SOURCE INFORMATION:
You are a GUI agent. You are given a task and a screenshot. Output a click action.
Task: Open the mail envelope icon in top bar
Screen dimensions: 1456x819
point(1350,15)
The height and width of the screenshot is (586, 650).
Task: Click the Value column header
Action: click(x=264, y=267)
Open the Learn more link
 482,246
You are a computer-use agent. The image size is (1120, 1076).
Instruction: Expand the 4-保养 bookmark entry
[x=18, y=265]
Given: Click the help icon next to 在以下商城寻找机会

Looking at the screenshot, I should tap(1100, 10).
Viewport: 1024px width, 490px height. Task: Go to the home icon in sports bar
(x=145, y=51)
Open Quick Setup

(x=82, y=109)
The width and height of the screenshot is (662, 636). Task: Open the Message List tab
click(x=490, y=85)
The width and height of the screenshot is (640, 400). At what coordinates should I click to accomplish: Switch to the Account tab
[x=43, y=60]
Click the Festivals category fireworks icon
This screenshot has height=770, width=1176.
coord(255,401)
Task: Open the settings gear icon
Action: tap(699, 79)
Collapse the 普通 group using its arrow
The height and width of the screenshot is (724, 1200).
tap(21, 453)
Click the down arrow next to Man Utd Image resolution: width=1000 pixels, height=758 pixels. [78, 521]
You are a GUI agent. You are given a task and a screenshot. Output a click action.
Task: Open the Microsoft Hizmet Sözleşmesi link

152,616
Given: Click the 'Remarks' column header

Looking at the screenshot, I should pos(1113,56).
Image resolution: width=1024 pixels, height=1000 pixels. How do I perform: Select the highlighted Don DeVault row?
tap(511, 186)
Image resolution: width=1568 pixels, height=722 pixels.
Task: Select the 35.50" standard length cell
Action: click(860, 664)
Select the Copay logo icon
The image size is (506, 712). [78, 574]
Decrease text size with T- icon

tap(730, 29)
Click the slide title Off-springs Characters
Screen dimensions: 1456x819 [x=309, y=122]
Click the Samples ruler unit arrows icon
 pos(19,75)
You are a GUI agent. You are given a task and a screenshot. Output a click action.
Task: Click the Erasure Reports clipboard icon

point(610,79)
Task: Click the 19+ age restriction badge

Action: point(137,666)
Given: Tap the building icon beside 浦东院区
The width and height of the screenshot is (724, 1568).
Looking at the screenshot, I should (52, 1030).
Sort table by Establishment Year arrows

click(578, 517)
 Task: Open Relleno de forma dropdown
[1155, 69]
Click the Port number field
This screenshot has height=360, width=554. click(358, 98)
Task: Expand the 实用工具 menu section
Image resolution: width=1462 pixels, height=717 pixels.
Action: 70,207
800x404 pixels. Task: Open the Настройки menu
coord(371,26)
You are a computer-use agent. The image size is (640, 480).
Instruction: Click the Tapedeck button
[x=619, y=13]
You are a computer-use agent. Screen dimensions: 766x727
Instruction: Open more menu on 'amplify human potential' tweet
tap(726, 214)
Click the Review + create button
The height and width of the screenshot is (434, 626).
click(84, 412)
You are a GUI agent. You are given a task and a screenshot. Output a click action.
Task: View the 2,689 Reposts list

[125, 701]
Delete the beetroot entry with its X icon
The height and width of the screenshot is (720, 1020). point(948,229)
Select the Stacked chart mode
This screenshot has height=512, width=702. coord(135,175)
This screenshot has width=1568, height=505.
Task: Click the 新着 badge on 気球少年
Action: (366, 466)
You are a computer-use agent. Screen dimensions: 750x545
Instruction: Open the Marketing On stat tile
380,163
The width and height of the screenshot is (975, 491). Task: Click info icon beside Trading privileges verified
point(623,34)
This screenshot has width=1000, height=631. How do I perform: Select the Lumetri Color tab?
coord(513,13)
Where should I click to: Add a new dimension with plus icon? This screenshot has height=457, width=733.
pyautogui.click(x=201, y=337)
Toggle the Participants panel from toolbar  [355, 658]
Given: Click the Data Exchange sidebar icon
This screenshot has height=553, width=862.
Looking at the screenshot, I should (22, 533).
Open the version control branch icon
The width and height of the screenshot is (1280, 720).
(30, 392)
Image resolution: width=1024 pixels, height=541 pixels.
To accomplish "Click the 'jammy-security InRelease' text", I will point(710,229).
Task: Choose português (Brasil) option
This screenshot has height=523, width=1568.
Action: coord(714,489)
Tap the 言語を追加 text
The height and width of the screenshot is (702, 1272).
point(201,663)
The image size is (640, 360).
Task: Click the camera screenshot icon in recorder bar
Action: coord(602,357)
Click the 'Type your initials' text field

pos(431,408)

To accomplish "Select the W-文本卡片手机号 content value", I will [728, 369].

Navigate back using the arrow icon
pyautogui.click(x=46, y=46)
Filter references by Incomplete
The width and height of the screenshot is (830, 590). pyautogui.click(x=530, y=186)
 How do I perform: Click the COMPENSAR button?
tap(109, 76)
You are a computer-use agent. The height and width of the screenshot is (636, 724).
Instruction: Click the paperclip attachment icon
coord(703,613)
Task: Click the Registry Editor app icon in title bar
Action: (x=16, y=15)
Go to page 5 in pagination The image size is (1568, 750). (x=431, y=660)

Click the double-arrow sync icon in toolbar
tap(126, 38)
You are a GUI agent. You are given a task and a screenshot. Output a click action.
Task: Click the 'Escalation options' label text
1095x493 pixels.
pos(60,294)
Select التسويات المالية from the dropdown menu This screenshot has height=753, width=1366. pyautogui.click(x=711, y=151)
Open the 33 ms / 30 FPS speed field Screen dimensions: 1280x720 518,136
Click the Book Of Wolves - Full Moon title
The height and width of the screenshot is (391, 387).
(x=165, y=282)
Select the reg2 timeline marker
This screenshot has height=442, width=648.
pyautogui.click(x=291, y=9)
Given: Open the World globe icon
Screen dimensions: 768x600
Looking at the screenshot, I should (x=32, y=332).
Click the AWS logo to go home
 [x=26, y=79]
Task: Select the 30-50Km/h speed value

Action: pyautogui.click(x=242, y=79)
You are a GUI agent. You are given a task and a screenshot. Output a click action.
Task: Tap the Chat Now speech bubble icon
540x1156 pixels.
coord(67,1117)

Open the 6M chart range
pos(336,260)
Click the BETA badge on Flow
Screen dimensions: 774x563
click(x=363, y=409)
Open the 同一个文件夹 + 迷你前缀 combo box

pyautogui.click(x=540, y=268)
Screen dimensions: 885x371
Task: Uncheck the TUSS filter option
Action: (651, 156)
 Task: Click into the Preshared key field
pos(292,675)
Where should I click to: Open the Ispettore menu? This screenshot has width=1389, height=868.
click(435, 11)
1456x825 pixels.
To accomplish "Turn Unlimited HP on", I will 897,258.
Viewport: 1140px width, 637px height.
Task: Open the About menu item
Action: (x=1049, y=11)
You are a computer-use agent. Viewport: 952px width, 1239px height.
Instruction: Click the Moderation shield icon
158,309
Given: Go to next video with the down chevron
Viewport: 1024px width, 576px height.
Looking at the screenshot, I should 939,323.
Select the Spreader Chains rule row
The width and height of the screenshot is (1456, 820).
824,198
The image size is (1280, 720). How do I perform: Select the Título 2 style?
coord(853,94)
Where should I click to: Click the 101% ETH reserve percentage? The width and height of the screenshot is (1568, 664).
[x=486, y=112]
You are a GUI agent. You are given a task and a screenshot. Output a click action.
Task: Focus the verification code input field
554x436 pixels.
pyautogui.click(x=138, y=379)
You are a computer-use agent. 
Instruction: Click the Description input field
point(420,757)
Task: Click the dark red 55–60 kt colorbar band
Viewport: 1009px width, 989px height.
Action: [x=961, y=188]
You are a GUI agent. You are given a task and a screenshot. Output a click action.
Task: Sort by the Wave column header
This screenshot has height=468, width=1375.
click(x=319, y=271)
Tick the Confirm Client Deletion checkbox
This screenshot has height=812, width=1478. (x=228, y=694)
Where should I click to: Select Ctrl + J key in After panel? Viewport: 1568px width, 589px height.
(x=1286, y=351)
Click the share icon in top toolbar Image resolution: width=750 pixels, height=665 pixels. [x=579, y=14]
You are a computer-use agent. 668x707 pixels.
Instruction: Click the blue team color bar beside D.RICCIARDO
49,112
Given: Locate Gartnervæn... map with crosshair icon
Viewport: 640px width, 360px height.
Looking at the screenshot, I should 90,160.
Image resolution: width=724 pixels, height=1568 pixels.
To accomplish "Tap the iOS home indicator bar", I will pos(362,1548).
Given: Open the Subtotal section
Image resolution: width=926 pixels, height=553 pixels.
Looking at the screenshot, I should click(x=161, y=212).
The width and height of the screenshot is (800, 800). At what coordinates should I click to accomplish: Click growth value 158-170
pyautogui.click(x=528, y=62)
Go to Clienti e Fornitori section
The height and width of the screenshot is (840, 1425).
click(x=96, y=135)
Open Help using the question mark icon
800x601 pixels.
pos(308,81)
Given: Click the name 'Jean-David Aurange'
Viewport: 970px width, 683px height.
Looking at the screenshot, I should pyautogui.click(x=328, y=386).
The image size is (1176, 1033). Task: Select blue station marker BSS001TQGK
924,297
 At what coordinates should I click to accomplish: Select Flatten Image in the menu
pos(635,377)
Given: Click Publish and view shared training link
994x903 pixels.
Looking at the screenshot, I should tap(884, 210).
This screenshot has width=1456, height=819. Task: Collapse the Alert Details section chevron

ACTION ITEM:
Above are records; repeat only the lines starting at the line with "This screenshot has height=468, width=1375." and ending at the line with "Given: Locate Gartnervæn...", exactly as they appear, both included.

EXERCISE RESPONSE:
This screenshot has height=468, width=1375.
click(x=319, y=271)
Tick the Confirm Client Deletion checkbox
This screenshot has height=812, width=1478. (x=228, y=694)
Where should I click to: Select Ctrl + J key in After panel? Viewport: 1568px width, 589px height.
(x=1286, y=351)
Click the share icon in top toolbar Image resolution: width=750 pixels, height=665 pixels. [x=579, y=14]
You are a computer-use agent. 668x707 pixels.
Instruction: Click the blue team color bar beside D.RICCIARDO
49,112
Given: Locate Gartnervæn... map with crosshair icon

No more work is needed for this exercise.